#### AUFGABENSTELLUNG
• 1. Wie viele der 17 Ziele für nachhaltige Entwicklung könnten laut dem Text zum Tiefseebergbau negativ beeinträchtigt werden?
• 2. Schreiben Sie aus dem Text zum Tiefseebergbau den Abschnitt wortgetreu ab, der mit den Worten „Der neue WWF-Bericht“ beginnt und mit „Goals (SDGs)) setzt.“ endet.

#### QUELLE
==========

Tiefseebergbau: Welche Risiken bestehen?

Tiefseebergbau: Welche Risiken bestehen?

Nachhaltigkeit: Kooperation mit Impakter Magazine
Visuelle Darstellung Tiefseebergbau

Ein neuer Bericht des WWF fordert die Regierungen auf, die Entwicklung des Tiefseebergbaus zu stoppen, da dieser erhebliche Schäden für die Umwelt verursacht.

Der neue WWF-Bericht mit dem Titel „Analyse der Auswirkungen des Tiefseebergbaus auf den globalen Biodiversitätsrahmen und die Agenda für nachhaltige Entwicklung“ hebt die möglicherweise irreparablen Schäden hervor, die der Tiefseebergbau für die marine Biodiversität, die Regulierung des Klimas und die nachhaltige Entwicklung verursachen könnte. Der Bericht bewertet die Bedrohung, die vom Tiefseebergbau ausgeht, indem er sie in Beziehung zum Globalen Biodiversitätsrahmen (zu engl. Global Biodiversity Framework (GBF)) und zur Agenda der Ziele für nachhaltige Entwicklung (zu engl. Sustainable Development Goals (SDGs)) setzt.

Laut dem WWF-Bericht sind nahezu alle Ziele des Globalen Biodiversitätsrahmens (GBF) für 2030 sowie die Ziele für nachhaltige Entwicklung (SDGs) durch den Tiefseebergbau gefährdet. Insgesamt könnten 18 von 23 GBF-Zielen und 16 von 17 SDGs negativ beeinträchtigt werden, was den Tiefseebergbau zu einer nicht nachhaltigen Option im Rahmen der grünen Transformation macht.

==========

#### BEREITGESTELLTE DATEN

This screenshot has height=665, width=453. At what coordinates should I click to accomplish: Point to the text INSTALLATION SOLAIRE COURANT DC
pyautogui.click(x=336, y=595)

==========

#### ERGEBNISSE JE AUFGABE
• 1. 16 von 17 SDGs.

• 2.
Der neue WWF-Bericht mit dem Titel „Analyse der Auswirkungen des Tiefseebergbaus auf den globalen Biodiversitätsrahmen und die Agenda für nachhaltige Entwicklung“ hebt die möglicherweise irreparablen Schäden hervor, die der Tiefseebergbau für die marine Biodiversität, die Regulierung des Klimas und die nachhaltige Entwicklung verursachen könnte. Der Bericht bewertet die Bedrohung, die vom Tiefseebergbau ausgeht, indem er sie in Beziehung zum Globalen Biodiversitätsrahmen (zu engl. Global Biodiversity Framework (GBF)) und zur Agenda der Ziele für nachhaltige Entwicklung (zu engl. Sustainable Development Goals (SDGs)) setzt.